Máquina Zero

Português nojento

Sempre me fascinou a história de Abel e Caim. Que razões poderiam ser tão fortes para levar um irmão a matar o outro imão? Que inveja seria tão violenta, tão possessiva que armasse de um punhal o braço que antes apoiou quem dava os seus primeiros passos? Mais difícil ainda é perceber aqueles que pregam o ódio contras os seus, que os desejam ver destruídos, mortos, aniquilados, invadidos.

A propósito dos imigrantes que vão enchendo Lisboa, um vertebrado que dá pelo nome de Daniel Oliveira e assina uma coluna no Expresso, escreve o seguinte: "Bem lhes podem fechar a porta. Eles entrarão pela janela. Felizmente tomarão conta das nossas cidades, como os portugueses que queriam viver melhor tomaram conta de Toronto, Joanesburgo ou Estugarda. E, se não fôssemos tão estupidamente arrogantes, até fariam qualquer coisa desta Europa aristocrata, falida e snobe.
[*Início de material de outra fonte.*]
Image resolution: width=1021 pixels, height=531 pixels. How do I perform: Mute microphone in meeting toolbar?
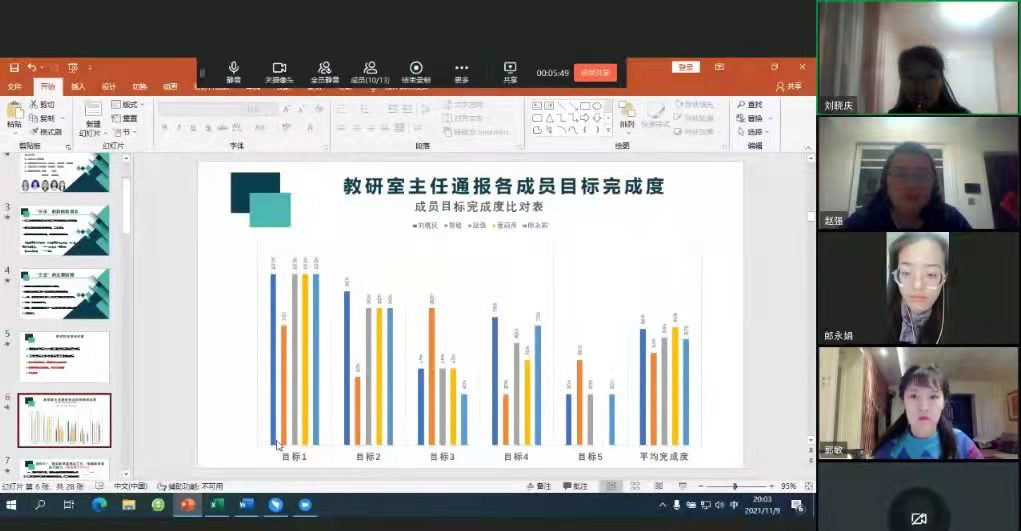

Se tivéssemos aprendido com a América, saberíamos que o futuro é dos melhores. E os melhores são os que partem. Espero que não se integrem na mediocridade nacinal. Que venham muitos e façam disto um país."

Que português nojento é este, que aspira por uma invasão de imigrantes, que apela a que venham cada mais? Que gente é esta, que classifica de imbecis, estúpidos, todos os portugueses e dá como inteligentes, cultos e superiores, todos os estrangeiros imigrantes? Que trauma tem ele, para se odiar assim tanto a si próprio? Será que este vertebrado não é português? Mas se é, porque sente tanto prazer em ver os portugueses substituídos por imigrantes? De onde te vem tanto ódio pelo teu próprio povo, Daniel Oliveira? Algum trauma de infância?